Texto fornecido
* Guilherme Cardoso
Muito difícil, quase impossível ficar alheio, não ver, não saber, ficar escondido do Big Brother Brasil. O poder da mídia é muito forte, o da Globo mais cruel. Ela quer dominar, escravizar, fazer lavagem cerebral em todos nós, dizer quem é bom ou mau no momento, e o que é melhor para o Brasil.
Ainda assim, que alívio. Acabou mais um Big Brother Brasil. O 10º tormento que fomos obrigados a suportar. Felizmente, pelo segundo ano consecutivo, consegui sobreviver sem precisar assistir a nenhum capítulo desta autêntica baixaria televisiva. Vi outros programas, ouvi rádio. Não fui dominado pela máquina de fazer doido, resisti aos apelos publicitários e não me deixei convencer pelos argumentos do Grande Irmão Brasileiro, entenda-se Rede Globo, que teima em ditar moda, regras e comportamentos aos milhões de telespectadores, que impassíveis, concordam e batem palmas para tudo que ela diz e faz. Por isso, a maior audiência do país.
Como disse, não vi programa algum desta edição do BBB, mas não pude evitar ficar sabendo das coisas e acompanhar comentários e reações pelos jornais e internet, contra e a favor do que foi apresentado nesses meses. Em casa também, sempre ouvia as discussões acaloradas da esposa, cunhada e filhos, criticando ou elogiando este ou aquele participante da casa maluca, apostando e até votando em quem devia sair ou ficar. Em casa, minha posição é minoritária.
Pelo que soube, nesta edição BBB tinha toda espécie da fauna humana, se podemos dizer assim. Para provocar os telespectadores, derrubar mitos e por fim a alguns valores morais que restam na sociedade, o Grande Irmão Brasileiro colocou junto mulheres lésbicas, dois homossexuais, bichas mesmo e um tal de Dourado, o ganhador final, que representou o mau caráter, o malucão, aquele que o público odiava, mas que acabou aderindo a ele. Um zoológico, como disse o Pedro Bial. Tudo simulado, previamente combinado, como uma peça teatral, com personagens, roteiro, começo, meio e fim.
Além da audiência e do lucro publicitário que a Globo ganha, tudo isto tem um objetivo mais amplo, ideológico, mercantilista, embora subjetivo, difícil de se ver pela maioria: a manipulação. Um jeito especial e dissimulado de fazer com que aceitemos numa boa que ser homossexual, viado, lésbica é coisa natural, é uma opção de cada um e que temos que respeitá-los.
A homossexualidade, os desvios e fantasias sexuais sempre existiram desde os primórdios da humanidade. Mas eram restritos, em ambientes fechados, nunca mostrados livremente e para o grande público.

Dados fornecidos
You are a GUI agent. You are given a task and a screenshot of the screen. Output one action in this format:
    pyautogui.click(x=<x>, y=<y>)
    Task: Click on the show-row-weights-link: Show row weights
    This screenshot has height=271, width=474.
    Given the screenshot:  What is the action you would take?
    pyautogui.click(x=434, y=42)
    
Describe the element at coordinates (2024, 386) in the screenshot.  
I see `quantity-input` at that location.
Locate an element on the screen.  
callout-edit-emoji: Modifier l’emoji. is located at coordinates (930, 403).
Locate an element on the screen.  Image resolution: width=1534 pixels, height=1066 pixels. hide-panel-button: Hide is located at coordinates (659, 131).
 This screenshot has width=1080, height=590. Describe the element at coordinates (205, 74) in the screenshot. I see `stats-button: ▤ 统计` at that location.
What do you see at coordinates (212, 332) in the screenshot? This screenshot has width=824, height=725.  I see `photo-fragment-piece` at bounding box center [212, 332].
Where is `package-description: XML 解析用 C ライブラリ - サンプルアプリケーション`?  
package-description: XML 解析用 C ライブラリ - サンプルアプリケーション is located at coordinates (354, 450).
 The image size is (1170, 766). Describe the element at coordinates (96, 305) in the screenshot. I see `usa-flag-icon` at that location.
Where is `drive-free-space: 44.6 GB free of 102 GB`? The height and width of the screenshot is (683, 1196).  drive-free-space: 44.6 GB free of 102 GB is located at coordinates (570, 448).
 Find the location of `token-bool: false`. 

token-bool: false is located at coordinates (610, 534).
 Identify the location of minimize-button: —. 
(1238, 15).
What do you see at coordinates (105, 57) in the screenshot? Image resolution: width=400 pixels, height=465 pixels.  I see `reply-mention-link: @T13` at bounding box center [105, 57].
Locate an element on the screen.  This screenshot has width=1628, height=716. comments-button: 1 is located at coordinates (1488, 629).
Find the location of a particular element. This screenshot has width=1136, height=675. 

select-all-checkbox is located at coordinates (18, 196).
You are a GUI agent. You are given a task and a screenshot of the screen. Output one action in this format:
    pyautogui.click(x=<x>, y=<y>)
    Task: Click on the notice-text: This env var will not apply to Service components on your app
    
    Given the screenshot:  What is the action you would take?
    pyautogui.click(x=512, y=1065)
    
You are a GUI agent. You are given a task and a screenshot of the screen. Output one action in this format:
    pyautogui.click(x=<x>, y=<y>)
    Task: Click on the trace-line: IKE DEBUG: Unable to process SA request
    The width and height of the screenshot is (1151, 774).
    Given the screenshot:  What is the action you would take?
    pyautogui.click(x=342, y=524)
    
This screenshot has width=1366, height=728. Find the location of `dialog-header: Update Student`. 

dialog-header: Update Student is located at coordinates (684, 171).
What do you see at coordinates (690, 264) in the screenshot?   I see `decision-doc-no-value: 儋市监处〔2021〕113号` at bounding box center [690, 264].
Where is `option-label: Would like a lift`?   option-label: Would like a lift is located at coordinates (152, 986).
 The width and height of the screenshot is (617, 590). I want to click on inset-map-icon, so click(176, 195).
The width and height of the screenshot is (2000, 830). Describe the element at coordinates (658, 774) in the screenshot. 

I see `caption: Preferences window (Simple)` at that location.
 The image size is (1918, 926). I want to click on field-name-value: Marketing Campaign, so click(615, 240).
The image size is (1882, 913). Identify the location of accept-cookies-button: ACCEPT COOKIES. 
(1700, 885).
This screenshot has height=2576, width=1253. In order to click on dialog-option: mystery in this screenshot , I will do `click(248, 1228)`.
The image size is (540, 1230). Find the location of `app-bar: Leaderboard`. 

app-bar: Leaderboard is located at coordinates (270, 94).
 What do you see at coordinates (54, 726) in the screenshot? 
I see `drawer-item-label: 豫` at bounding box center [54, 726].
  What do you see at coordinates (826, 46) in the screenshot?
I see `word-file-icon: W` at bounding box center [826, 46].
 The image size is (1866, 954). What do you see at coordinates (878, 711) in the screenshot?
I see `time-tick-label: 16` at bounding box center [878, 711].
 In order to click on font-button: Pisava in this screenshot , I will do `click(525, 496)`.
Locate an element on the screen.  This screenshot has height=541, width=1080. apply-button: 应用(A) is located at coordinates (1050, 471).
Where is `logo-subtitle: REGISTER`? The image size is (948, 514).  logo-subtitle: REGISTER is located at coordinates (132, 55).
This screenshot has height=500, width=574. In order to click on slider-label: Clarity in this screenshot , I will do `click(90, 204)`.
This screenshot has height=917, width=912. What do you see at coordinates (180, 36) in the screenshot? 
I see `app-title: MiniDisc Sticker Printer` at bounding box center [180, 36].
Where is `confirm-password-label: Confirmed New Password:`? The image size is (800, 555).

Tarefa a realizar
Por favor, resuma em três frases o texto sobre o Big Brother Brasil. A listagem não tem relação com o texto sobre o Big Brother Brasil.

Resposta do exercício
O texto comemora o fim da 10ª edição do Big Brother Brasil, a que o autor não assistiu pelo segundo ano seguido, embora tenha sabido dos acontecimentos por jornais, internet e discussões em casa. Segundo o texto, a Globo reuniu na casa mulheres lésbicas, dois homossexuais e Dourado, o vencedor, num espetáculo tido como simulado e combinado como uma peça teatral. O texto afirma que, além da audiência e do lucro publicitário, o programa teria como objetivo manipular o público para aceitar a homossexualidade como algo natural, embora ela antes ficasse restrita a ambientes fechados.